> _What the task requires_:
Rewrite the records from the line with "Where should I" to the line with "click(x=398, y=951)", swapping "progress bar" for "status indicator" and changing nothing else. Give only those lines, without the pictures.

> _Data section_:
+++
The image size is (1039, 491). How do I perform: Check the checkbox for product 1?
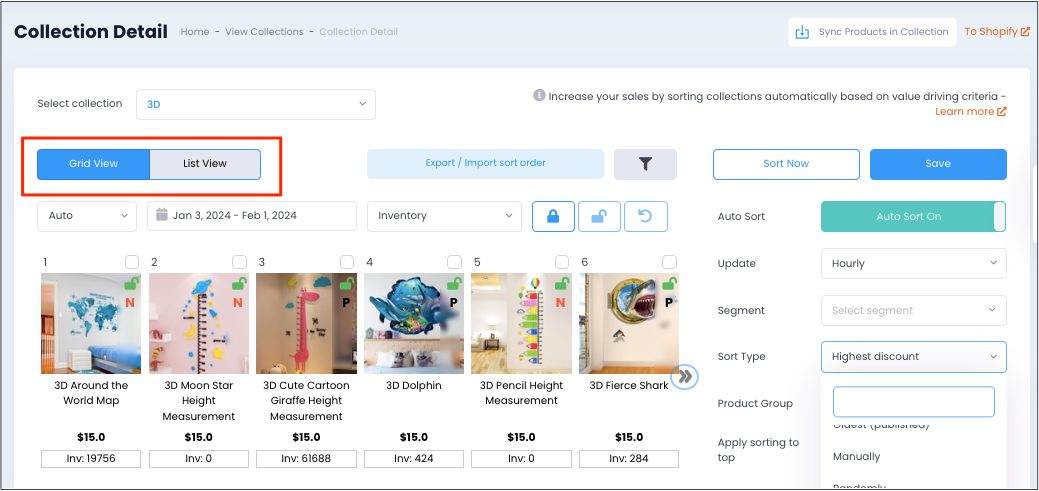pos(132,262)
+++
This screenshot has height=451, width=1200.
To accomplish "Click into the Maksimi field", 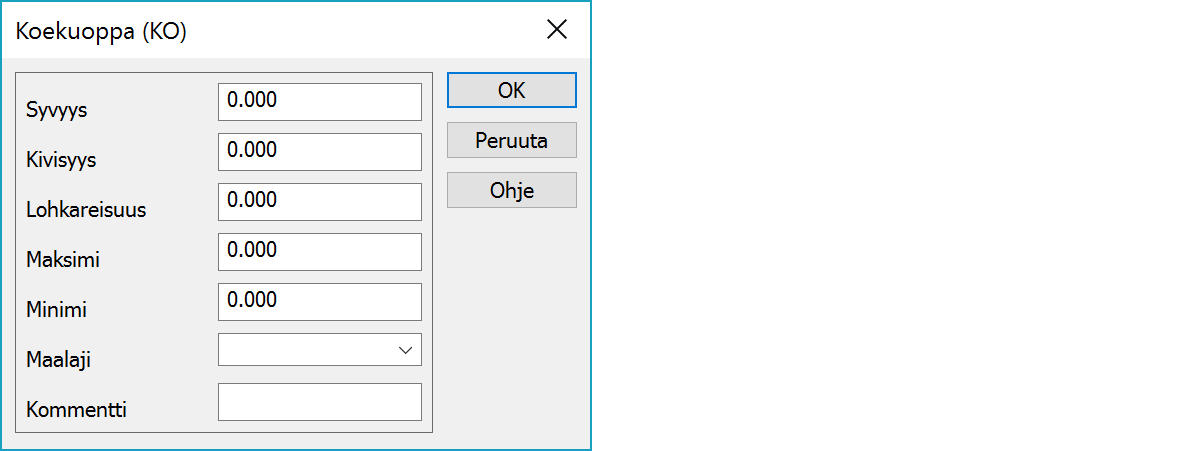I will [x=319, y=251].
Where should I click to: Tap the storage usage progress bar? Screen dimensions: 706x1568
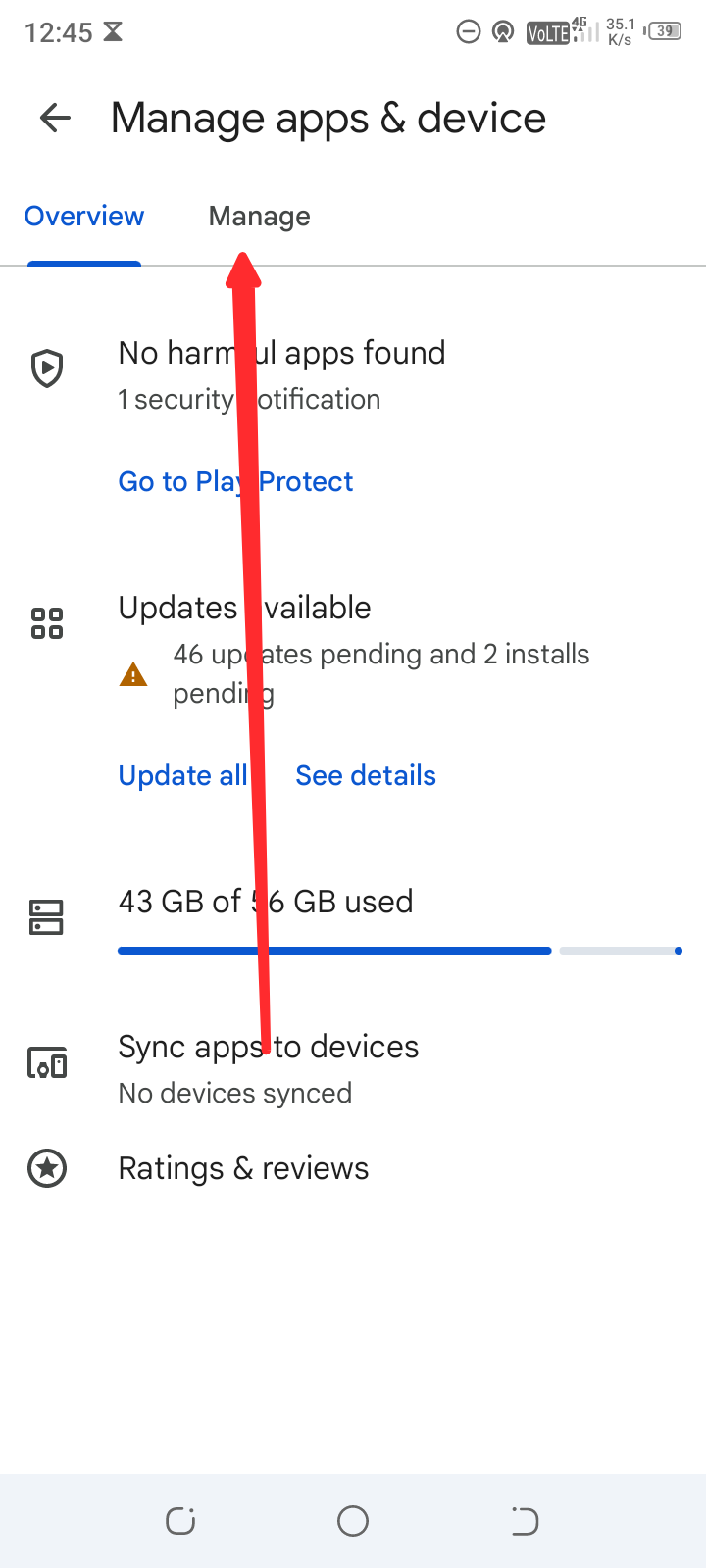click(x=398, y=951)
+++
> _Complete answer_:
Where should I click to: Tap the storage usage status indicator? Screen dimensions: 706x1568
click(x=398, y=951)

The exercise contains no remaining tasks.